- Direction: Print each of the following entries verbatim, leaving out the pictures.

[Entries for locating words and on-screen elements]
☆ ☆ ☆ ☆ ☆ ☆ ☆

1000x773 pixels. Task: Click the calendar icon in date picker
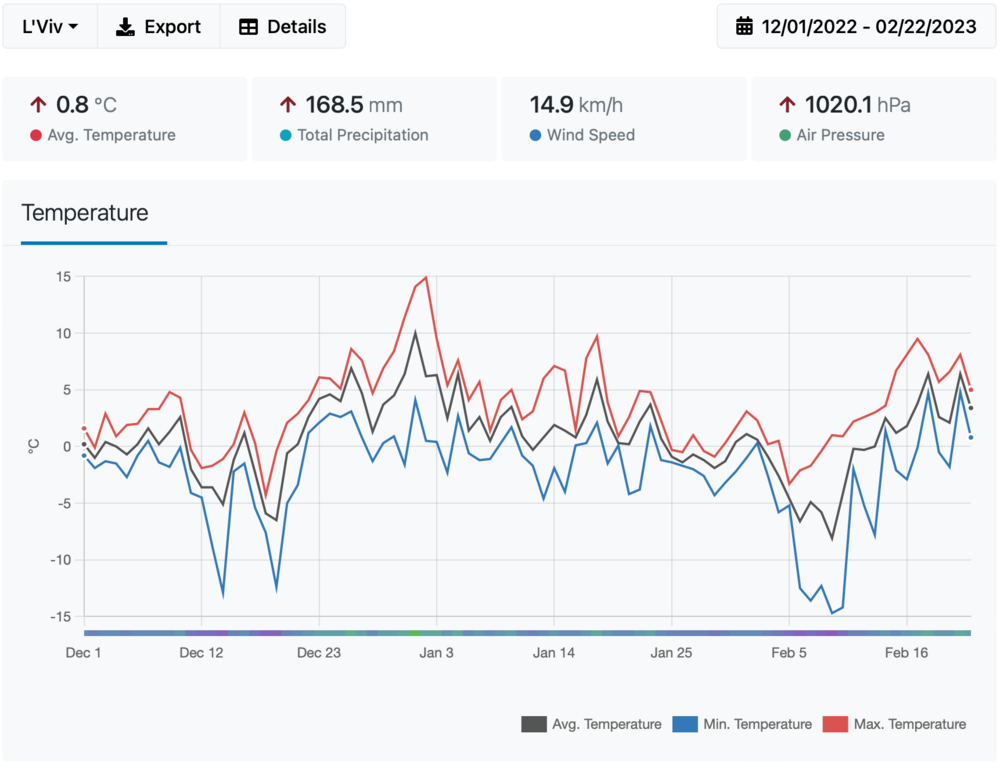point(744,27)
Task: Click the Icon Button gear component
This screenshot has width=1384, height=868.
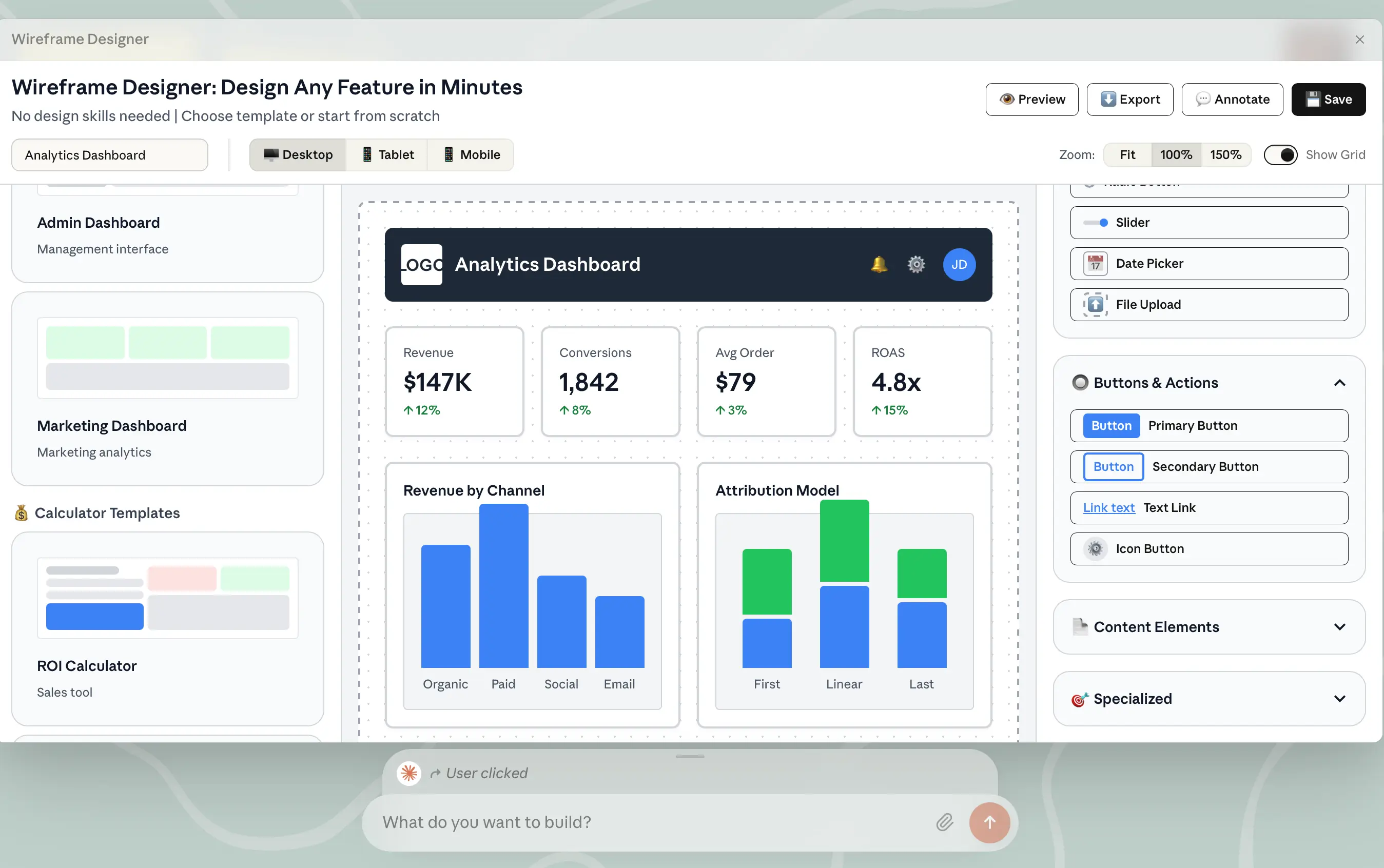Action: click(1095, 549)
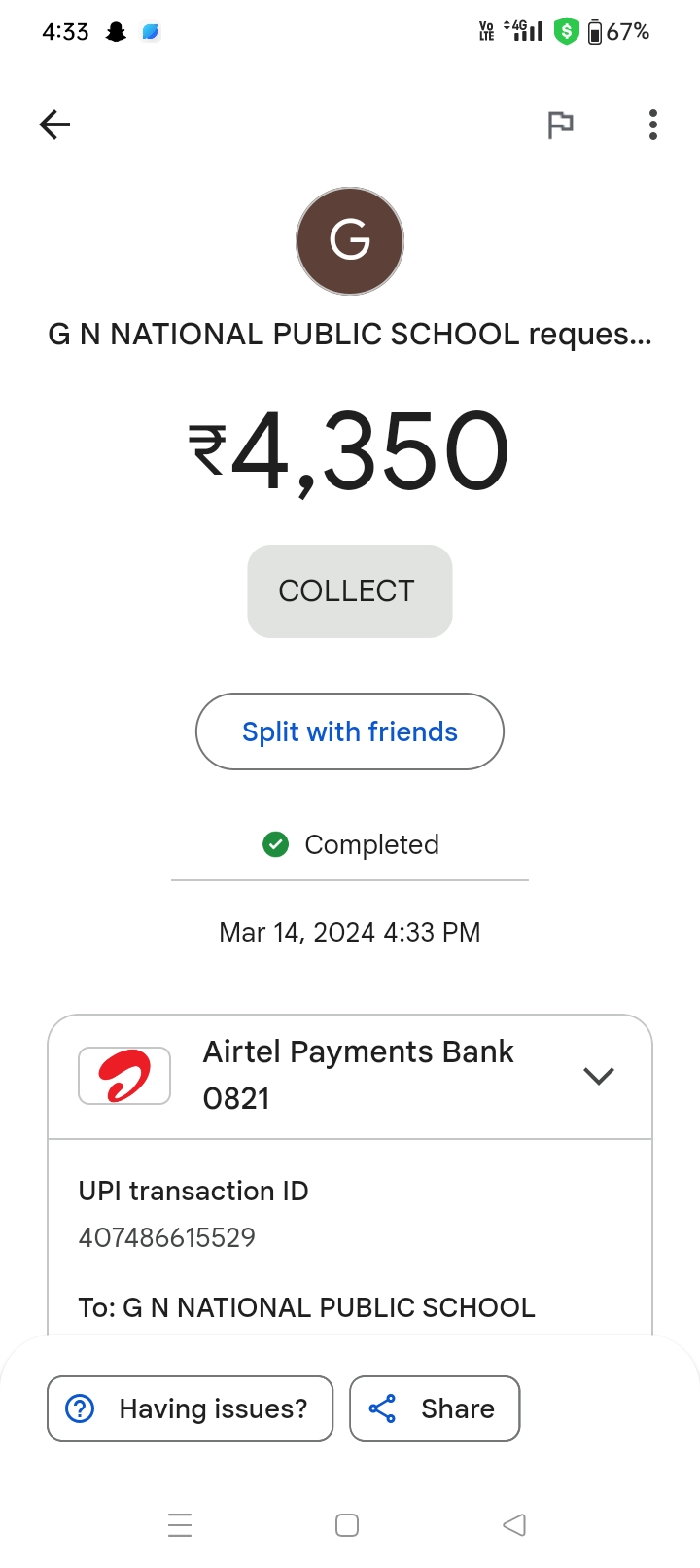
Task: Open the three-dot overflow menu
Action: [x=653, y=125]
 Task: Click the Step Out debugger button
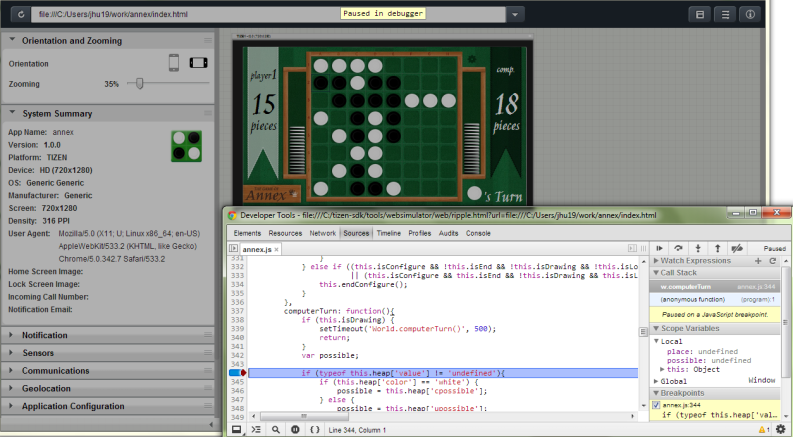coord(716,247)
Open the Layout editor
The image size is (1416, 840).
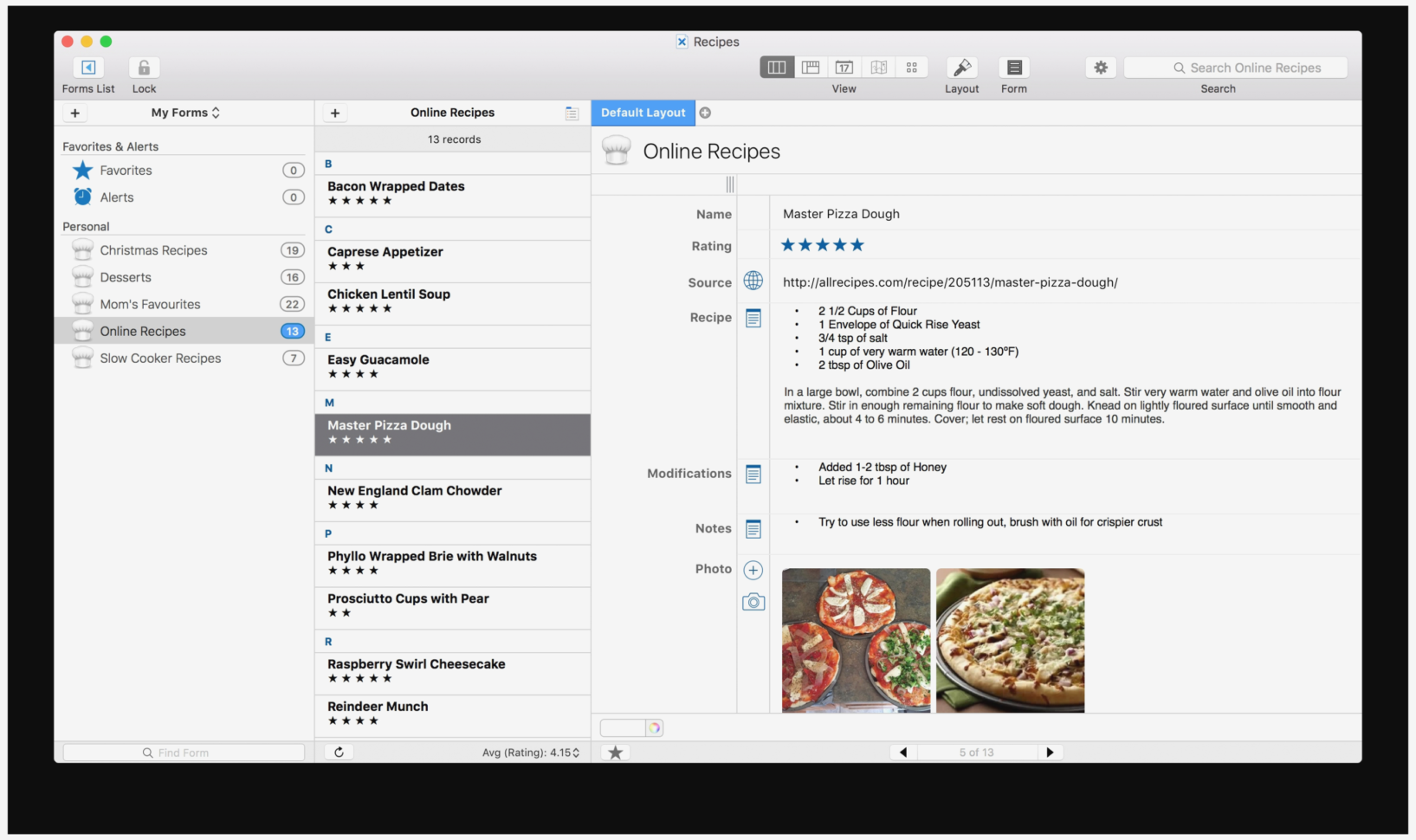point(961,68)
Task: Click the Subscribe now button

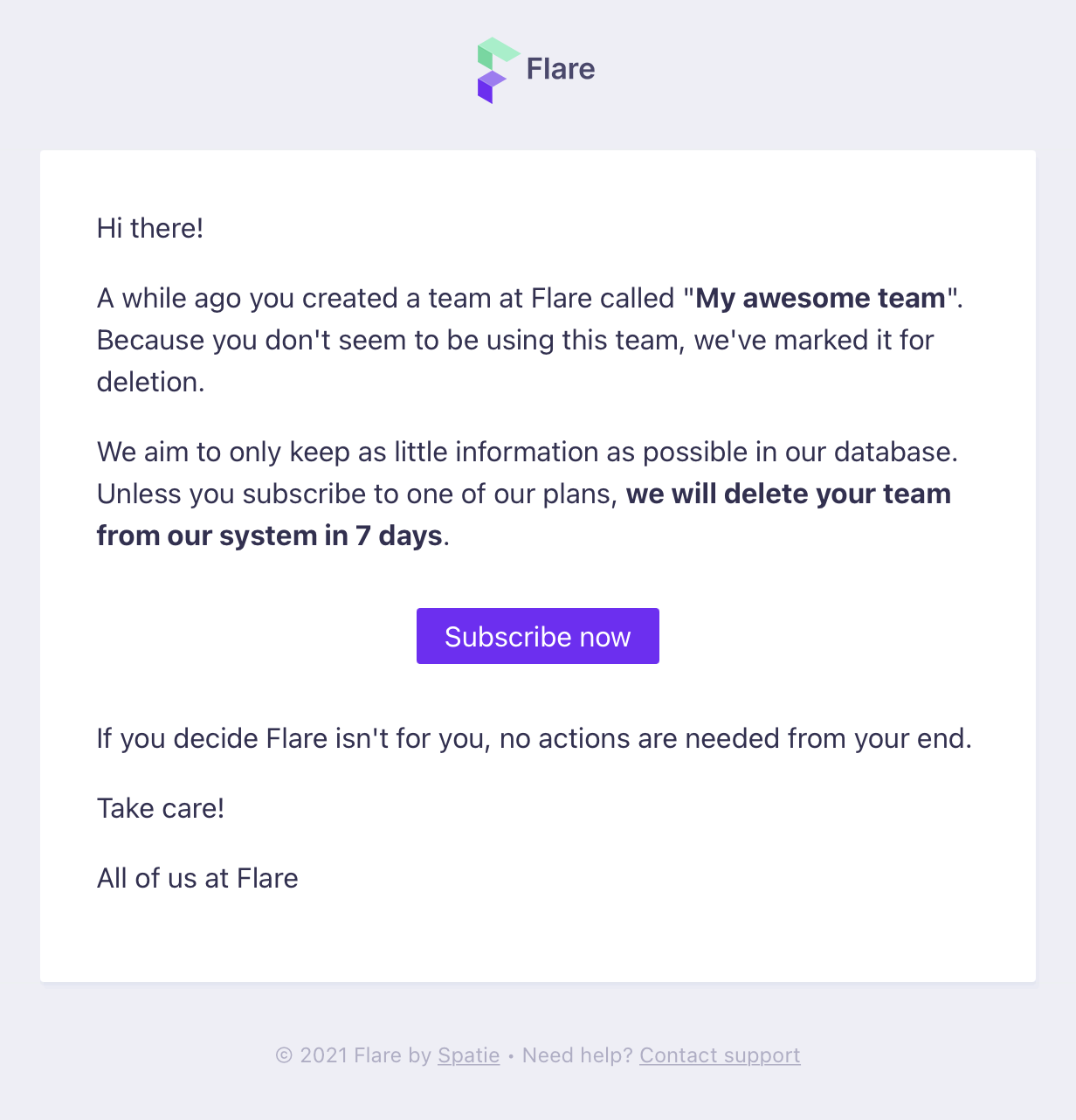Action: [538, 636]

☆ ☆ ☆ ☆ ☆ ☆ ☆

- Answer to the exercise:
1000x773 pixels. Task: Click the calendar icon in date picker
point(744,27)
Task: Click the Icon Button gear component
This screenshot has width=1384, height=868.
Action: click(1095, 549)
Task: Open the three-dot overflow menu
Action: [x=653, y=125]
 Task: Click the Step Out debugger button
coord(716,247)
Open the Layout editor
The image size is (1416, 840).
point(961,68)
Task: Click the Subscribe now button

Action: [538, 636]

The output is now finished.